A reactive, fragmented approach often leads to implementing low-impact or misaligned technologies based on individual departments’ interests. Instead, healthcare leaders must systematically identify operational pain points and prioritize AI projects that align with core organizational goals for maximum impact and sustainability.
By deploying AI in low-risk areas, organizations gain experiential insights into governance, cybersecurity, workflow integration, and change management. This prepares them to address complex challenges confidently and safely when scaling to high-risk, patient-facing AI applications.
AI-enabled pre-visit registration has achieved 74% digital registration completion rates, saved approximately 24 minutes per patient visit on data collection, improved prior authorization success rates by 91%, and reduced appointment cancellations by 5%, demonstrating substantial operational efficiencies.

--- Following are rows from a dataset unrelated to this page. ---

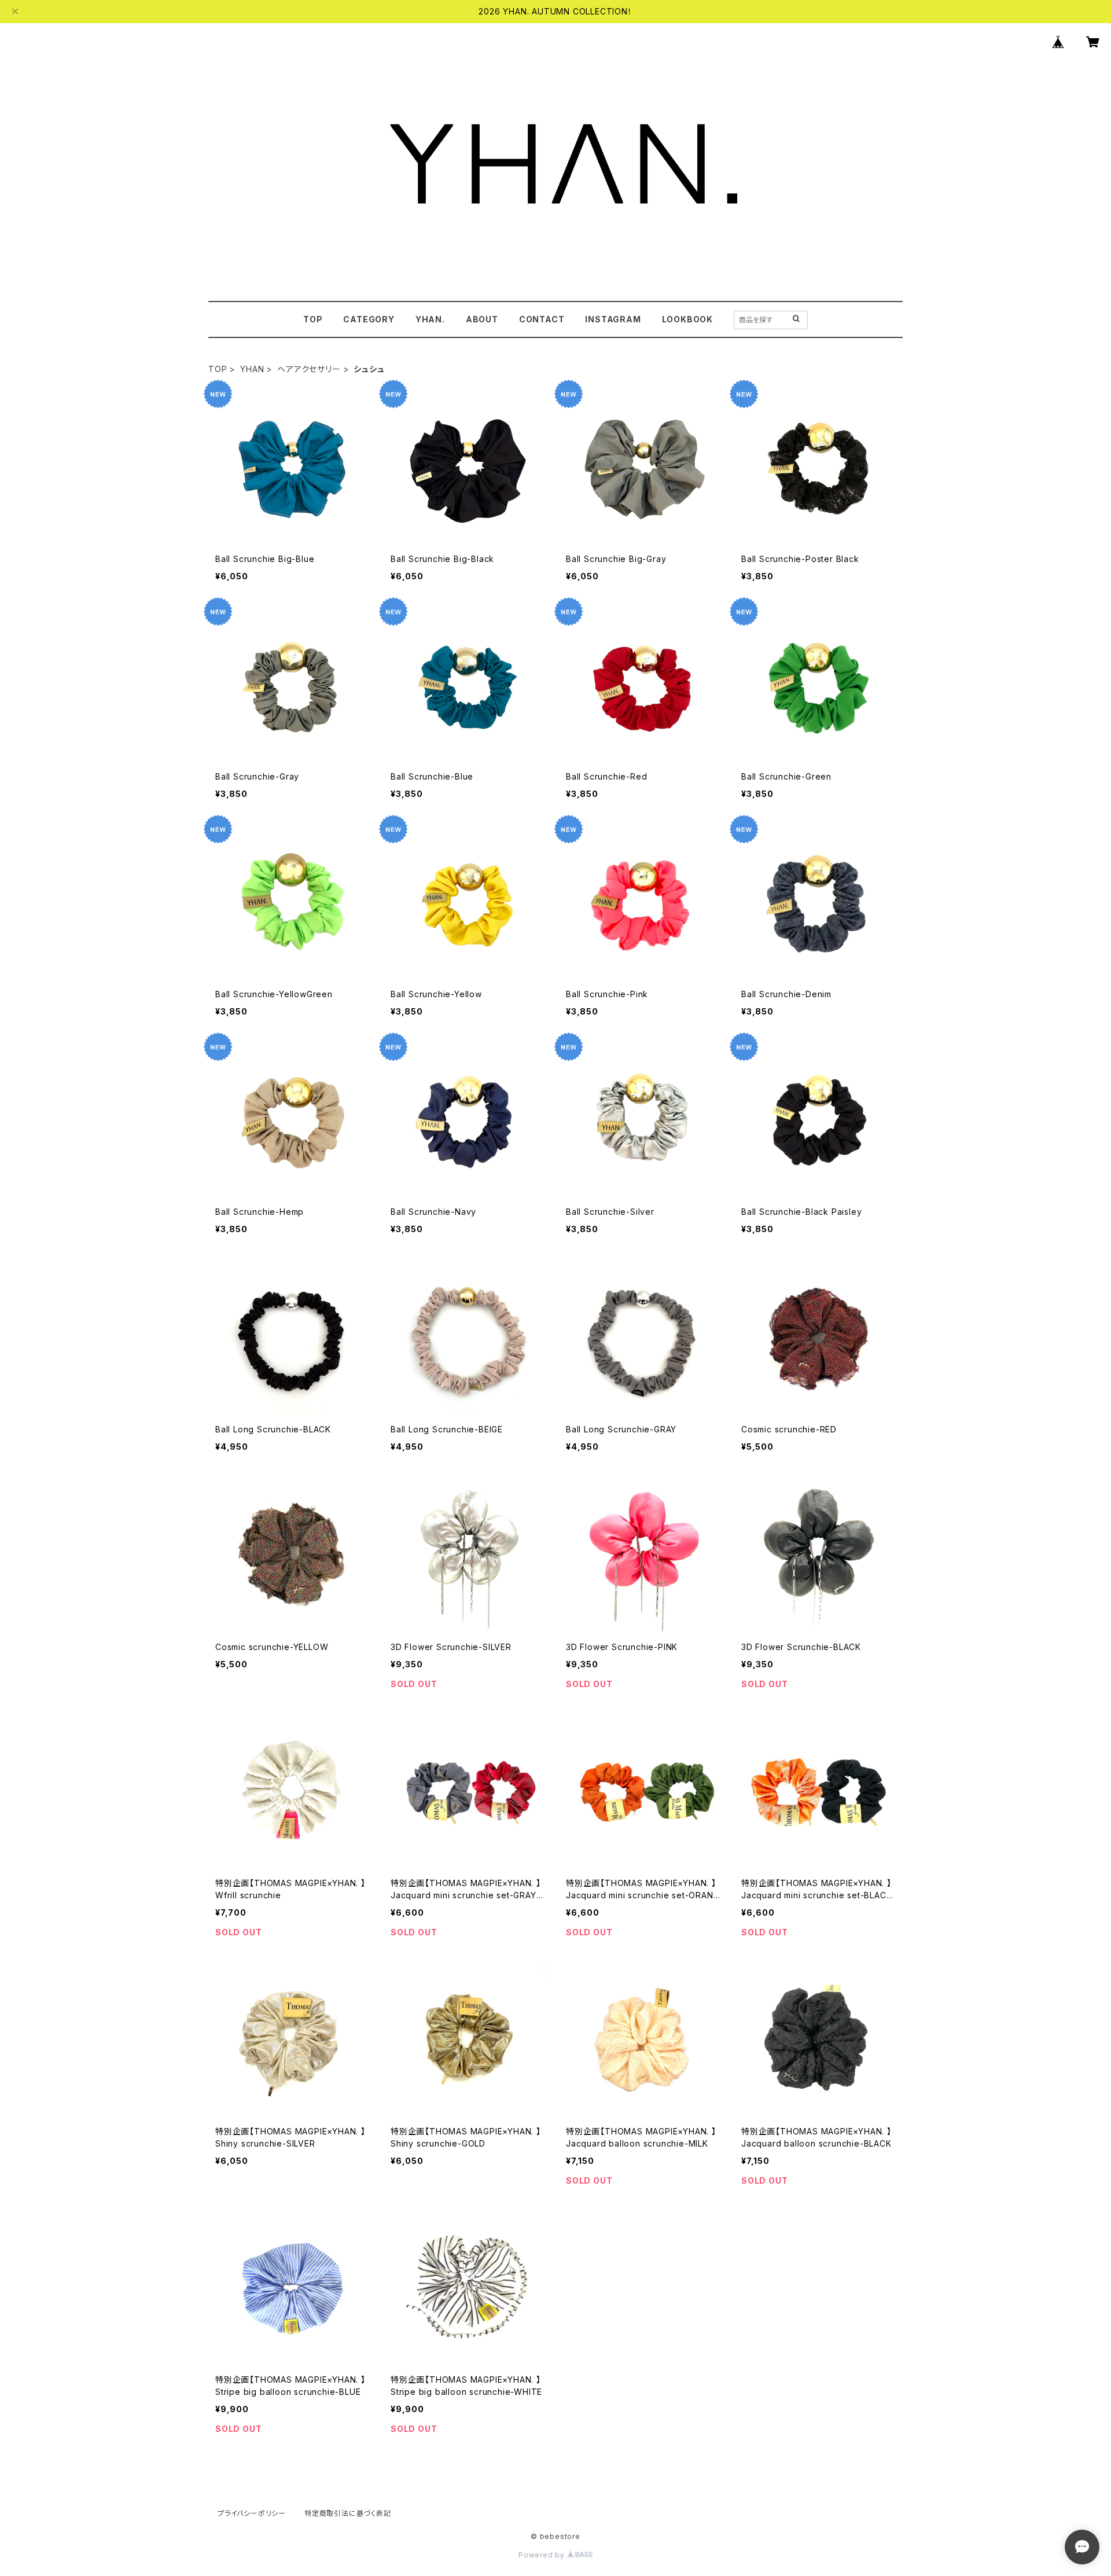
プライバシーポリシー (252, 2513)
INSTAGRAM (613, 319)
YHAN (252, 369)
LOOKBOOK (687, 319)
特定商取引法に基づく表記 (347, 2513)
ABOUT (482, 319)
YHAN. (430, 319)
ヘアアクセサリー (308, 369)
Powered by (542, 2555)
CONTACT (542, 319)
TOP (312, 319)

Automation of administrative tasks such as prior authorizations can reduce paperwork by hours each week, freeing physicians to focus more on patient care and decreasing burnout caused by time-consuming bureaucratic processes.
Top-performing organizations have disciplined risk management, align AI projects with strategic goals, maintain strong leadership and innovation culture, have advanced data and technology infrastructure, and demonstrate openness to change and robust systems for integrating new workflows and technologies.